=== WHAT THE TASK ASKS ===
Give back the data in full, with every line exact.

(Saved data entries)
▶
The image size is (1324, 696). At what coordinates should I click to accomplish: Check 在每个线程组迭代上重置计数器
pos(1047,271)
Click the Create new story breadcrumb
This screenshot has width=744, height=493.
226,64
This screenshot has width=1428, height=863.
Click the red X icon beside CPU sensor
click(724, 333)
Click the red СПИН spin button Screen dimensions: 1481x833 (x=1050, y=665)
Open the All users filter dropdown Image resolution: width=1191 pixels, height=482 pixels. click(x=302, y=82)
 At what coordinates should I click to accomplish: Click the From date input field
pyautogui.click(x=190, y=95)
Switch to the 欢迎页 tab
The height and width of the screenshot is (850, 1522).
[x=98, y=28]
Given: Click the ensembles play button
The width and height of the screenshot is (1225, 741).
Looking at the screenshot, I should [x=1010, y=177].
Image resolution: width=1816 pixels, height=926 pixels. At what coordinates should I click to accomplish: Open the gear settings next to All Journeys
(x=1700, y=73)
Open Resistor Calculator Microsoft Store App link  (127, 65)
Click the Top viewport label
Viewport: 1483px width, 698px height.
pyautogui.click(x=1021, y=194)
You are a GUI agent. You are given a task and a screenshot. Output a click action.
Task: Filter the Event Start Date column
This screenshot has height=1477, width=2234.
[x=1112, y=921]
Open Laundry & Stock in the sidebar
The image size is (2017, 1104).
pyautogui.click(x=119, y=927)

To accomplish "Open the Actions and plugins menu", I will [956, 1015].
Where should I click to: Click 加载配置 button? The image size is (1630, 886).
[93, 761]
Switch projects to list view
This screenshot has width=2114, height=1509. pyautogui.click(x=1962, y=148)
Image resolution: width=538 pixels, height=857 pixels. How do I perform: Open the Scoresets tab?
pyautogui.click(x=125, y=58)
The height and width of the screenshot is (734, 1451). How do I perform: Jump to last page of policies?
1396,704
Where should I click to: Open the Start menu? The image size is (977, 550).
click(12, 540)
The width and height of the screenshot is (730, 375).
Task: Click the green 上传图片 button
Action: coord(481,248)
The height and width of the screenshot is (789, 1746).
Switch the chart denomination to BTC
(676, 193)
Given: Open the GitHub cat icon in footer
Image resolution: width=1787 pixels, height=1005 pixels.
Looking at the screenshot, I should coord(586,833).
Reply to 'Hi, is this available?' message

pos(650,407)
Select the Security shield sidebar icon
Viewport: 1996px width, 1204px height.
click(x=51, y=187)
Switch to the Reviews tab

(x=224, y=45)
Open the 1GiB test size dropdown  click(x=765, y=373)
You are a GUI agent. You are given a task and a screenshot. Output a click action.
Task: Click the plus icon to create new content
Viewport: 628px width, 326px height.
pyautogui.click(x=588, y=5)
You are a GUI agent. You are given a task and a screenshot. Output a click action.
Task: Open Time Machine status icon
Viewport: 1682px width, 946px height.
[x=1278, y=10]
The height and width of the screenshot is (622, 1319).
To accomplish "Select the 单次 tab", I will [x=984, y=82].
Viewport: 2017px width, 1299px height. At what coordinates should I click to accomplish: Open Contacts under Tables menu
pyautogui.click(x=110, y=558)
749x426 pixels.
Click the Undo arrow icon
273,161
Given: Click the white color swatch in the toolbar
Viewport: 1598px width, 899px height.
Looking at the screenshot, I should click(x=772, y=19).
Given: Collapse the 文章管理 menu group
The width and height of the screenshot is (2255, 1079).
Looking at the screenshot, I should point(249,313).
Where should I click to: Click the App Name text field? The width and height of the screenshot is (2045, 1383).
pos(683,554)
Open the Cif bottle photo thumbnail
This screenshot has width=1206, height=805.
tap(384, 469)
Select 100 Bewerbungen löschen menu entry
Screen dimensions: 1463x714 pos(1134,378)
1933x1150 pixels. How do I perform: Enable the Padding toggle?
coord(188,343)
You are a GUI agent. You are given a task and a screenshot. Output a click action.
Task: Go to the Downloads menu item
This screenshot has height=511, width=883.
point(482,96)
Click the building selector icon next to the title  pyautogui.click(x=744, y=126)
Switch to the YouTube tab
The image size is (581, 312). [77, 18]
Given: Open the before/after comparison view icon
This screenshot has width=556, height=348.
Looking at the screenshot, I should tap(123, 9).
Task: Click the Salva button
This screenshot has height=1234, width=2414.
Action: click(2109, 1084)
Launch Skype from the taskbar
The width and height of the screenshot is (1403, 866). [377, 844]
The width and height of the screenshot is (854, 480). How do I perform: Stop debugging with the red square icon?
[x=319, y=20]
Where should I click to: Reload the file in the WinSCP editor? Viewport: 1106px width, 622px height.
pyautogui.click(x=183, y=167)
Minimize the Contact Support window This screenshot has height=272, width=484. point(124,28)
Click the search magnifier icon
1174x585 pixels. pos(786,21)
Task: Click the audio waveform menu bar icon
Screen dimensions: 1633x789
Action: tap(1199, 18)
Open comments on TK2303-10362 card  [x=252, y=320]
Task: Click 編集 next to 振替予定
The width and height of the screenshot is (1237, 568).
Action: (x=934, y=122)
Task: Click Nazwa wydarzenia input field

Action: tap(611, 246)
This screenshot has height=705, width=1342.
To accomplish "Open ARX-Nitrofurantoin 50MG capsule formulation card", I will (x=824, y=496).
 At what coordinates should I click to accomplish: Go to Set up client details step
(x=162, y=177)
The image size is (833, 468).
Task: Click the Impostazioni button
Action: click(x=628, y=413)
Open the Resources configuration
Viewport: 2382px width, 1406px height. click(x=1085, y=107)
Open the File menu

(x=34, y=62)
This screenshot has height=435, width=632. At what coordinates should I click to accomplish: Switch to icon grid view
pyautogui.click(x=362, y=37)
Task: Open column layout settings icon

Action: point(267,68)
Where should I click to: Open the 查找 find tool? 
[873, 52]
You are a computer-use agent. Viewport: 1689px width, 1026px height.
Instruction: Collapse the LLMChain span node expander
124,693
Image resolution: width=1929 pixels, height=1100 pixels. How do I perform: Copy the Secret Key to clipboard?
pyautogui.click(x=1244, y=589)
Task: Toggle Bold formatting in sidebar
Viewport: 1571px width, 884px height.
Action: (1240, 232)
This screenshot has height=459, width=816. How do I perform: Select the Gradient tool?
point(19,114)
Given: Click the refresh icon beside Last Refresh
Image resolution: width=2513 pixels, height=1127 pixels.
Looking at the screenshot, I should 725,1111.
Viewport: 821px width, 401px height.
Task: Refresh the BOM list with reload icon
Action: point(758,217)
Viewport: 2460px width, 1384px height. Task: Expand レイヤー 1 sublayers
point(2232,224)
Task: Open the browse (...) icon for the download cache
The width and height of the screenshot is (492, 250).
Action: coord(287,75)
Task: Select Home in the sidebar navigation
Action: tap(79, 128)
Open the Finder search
◀
=== WRITTEN RESPONSE ===
The image size is (1324, 696). At what coordinates should I click to accomplish: Check 在每个线程组迭代上重置计数器
pos(1047,271)
Click the Create new story breadcrumb
This screenshot has width=744, height=493.
226,64
This screenshot has width=1428, height=863.
Click the red X icon beside CPU sensor
click(724, 333)
Click the red СПИН spin button Screen dimensions: 1481x833 (x=1050, y=665)
Open the All users filter dropdown Image resolution: width=1191 pixels, height=482 pixels. click(x=302, y=82)
 At what coordinates should I click to accomplish: Click the From date input field
pyautogui.click(x=190, y=95)
Switch to the 欢迎页 tab
The height and width of the screenshot is (850, 1522).
[x=98, y=28]
Given: Click the ensembles play button
The width and height of the screenshot is (1225, 741).
Looking at the screenshot, I should [x=1010, y=177].
Image resolution: width=1816 pixels, height=926 pixels. At what coordinates should I click to accomplish: Open the gear settings next to All Journeys
(x=1700, y=73)
Open Resistor Calculator Microsoft Store App link  (127, 65)
Click the Top viewport label
Viewport: 1483px width, 698px height.
pyautogui.click(x=1021, y=194)
You are a GUI agent. You are given a task and a screenshot. Output a click action.
Task: Filter the Event Start Date column
This screenshot has height=1477, width=2234.
[x=1112, y=921]
Open Laundry & Stock in the sidebar
The image size is (2017, 1104).
pyautogui.click(x=119, y=927)

To accomplish "Open the Actions and plugins menu", I will [956, 1015].
Where should I click to: Click 加载配置 button? The image size is (1630, 886).
[93, 761]
Switch projects to list view
This screenshot has width=2114, height=1509. pyautogui.click(x=1962, y=148)
Image resolution: width=538 pixels, height=857 pixels. How do I perform: Open the Scoresets tab?
pyautogui.click(x=125, y=58)
The height and width of the screenshot is (734, 1451). How do I perform: Jump to last page of policies?
1396,704
Where should I click to: Open the Start menu? The image size is (977, 550).
click(12, 540)
The width and height of the screenshot is (730, 375).
Task: Click the green 上传图片 button
Action: coord(481,248)
The height and width of the screenshot is (789, 1746).
Switch the chart denomination to BTC
(676, 193)
Given: Open the GitHub cat icon in footer
Image resolution: width=1787 pixels, height=1005 pixels.
Looking at the screenshot, I should coord(586,833).
Reply to 'Hi, is this available?' message

pos(650,407)
Select the Security shield sidebar icon
Viewport: 1996px width, 1204px height.
click(x=51, y=187)
Switch to the Reviews tab

(x=224, y=45)
Open the 1GiB test size dropdown  click(x=765, y=373)
You are a GUI agent. You are given a task and a screenshot. Output a click action.
Task: Click the plus icon to create new content
Viewport: 628px width, 326px height.
pyautogui.click(x=588, y=5)
You are a GUI agent. You are given a task and a screenshot. Output a click action.
Task: Open Time Machine status icon
Viewport: 1682px width, 946px height.
[x=1278, y=10]
The height and width of the screenshot is (622, 1319).
To accomplish "Select the 单次 tab", I will [x=984, y=82].
Viewport: 2017px width, 1299px height. At what coordinates should I click to accomplish: Open Contacts under Tables menu
pyautogui.click(x=110, y=558)
749x426 pixels.
Click the Undo arrow icon
273,161
Given: Click the white color swatch in the toolbar
Viewport: 1598px width, 899px height.
Looking at the screenshot, I should click(x=772, y=19).
Given: Collapse the 文章管理 menu group
The width and height of the screenshot is (2255, 1079).
Looking at the screenshot, I should point(249,313).
Where should I click to: Click the App Name text field? The width and height of the screenshot is (2045, 1383).
pos(683,554)
Open the Cif bottle photo thumbnail
This screenshot has width=1206, height=805.
tap(384, 469)
Select 100 Bewerbungen löschen menu entry
Screen dimensions: 1463x714 pos(1134,378)
1933x1150 pixels. How do I perform: Enable the Padding toggle?
coord(188,343)
You are a GUI agent. You are given a task and a screenshot. Output a click action.
Task: Go to the Downloads menu item
This screenshot has height=511, width=883.
point(482,96)
Click the building selector icon next to the title  pyautogui.click(x=744, y=126)
Switch to the YouTube tab
The image size is (581, 312). [77, 18]
Given: Open the before/after comparison view icon
This screenshot has width=556, height=348.
Looking at the screenshot, I should tap(123, 9).
Task: Click the Salva button
This screenshot has height=1234, width=2414.
Action: click(2109, 1084)
Launch Skype from the taskbar
The width and height of the screenshot is (1403, 866). [377, 844]
The width and height of the screenshot is (854, 480). How do I perform: Stop debugging with the red square icon?
[x=319, y=20]
Where should I click to: Reload the file in the WinSCP editor? Viewport: 1106px width, 622px height.
pyautogui.click(x=183, y=167)
Minimize the Contact Support window This screenshot has height=272, width=484. point(124,28)
Click the search magnifier icon
1174x585 pixels. pos(786,21)
Task: Click the audio waveform menu bar icon
Screen dimensions: 1633x789
Action: tap(1199, 18)
Open comments on TK2303-10362 card  [x=252, y=320]
Task: Click 編集 next to 振替予定
The width and height of the screenshot is (1237, 568).
Action: (x=934, y=122)
Task: Click Nazwa wydarzenia input field

Action: tap(611, 246)
This screenshot has height=705, width=1342.
To accomplish "Open ARX-Nitrofurantoin 50MG capsule formulation card", I will (x=824, y=496).
 At what coordinates should I click to accomplish: Go to Set up client details step
(x=162, y=177)
The image size is (833, 468).
Task: Click the Impostazioni button
Action: click(x=628, y=413)
Open the Resources configuration
Viewport: 2382px width, 1406px height. click(x=1085, y=107)
Open the File menu

(x=34, y=62)
This screenshot has height=435, width=632. At what coordinates should I click to accomplish: Switch to icon grid view
pyautogui.click(x=362, y=37)
Task: Open column layout settings icon

Action: point(267,68)
Where should I click to: Open the 查找 find tool? 
[873, 52]
You are a computer-use agent. Viewport: 1689px width, 1026px height.
Instruction: Collapse the LLMChain span node expander
124,693
Image resolution: width=1929 pixels, height=1100 pixels. How do I perform: Copy the Secret Key to clipboard?
pyautogui.click(x=1244, y=589)
Task: Toggle Bold formatting in sidebar
Viewport: 1571px width, 884px height.
Action: (1240, 232)
This screenshot has height=459, width=816. How do I perform: Select the Gradient tool?
point(19,114)
Given: Click the refresh icon beside Last Refresh
Image resolution: width=2513 pixels, height=1127 pixels.
Looking at the screenshot, I should 725,1111.
Viewport: 821px width, 401px height.
Task: Refresh the BOM list with reload icon
Action: point(758,217)
Viewport: 2460px width, 1384px height. Task: Expand レイヤー 1 sublayers
point(2232,224)
Task: Open the browse (...) icon for the download cache
The width and height of the screenshot is (492, 250).
Action: coord(287,75)
Task: Select Home in the sidebar navigation
Action: tap(79, 128)
Open the Finder search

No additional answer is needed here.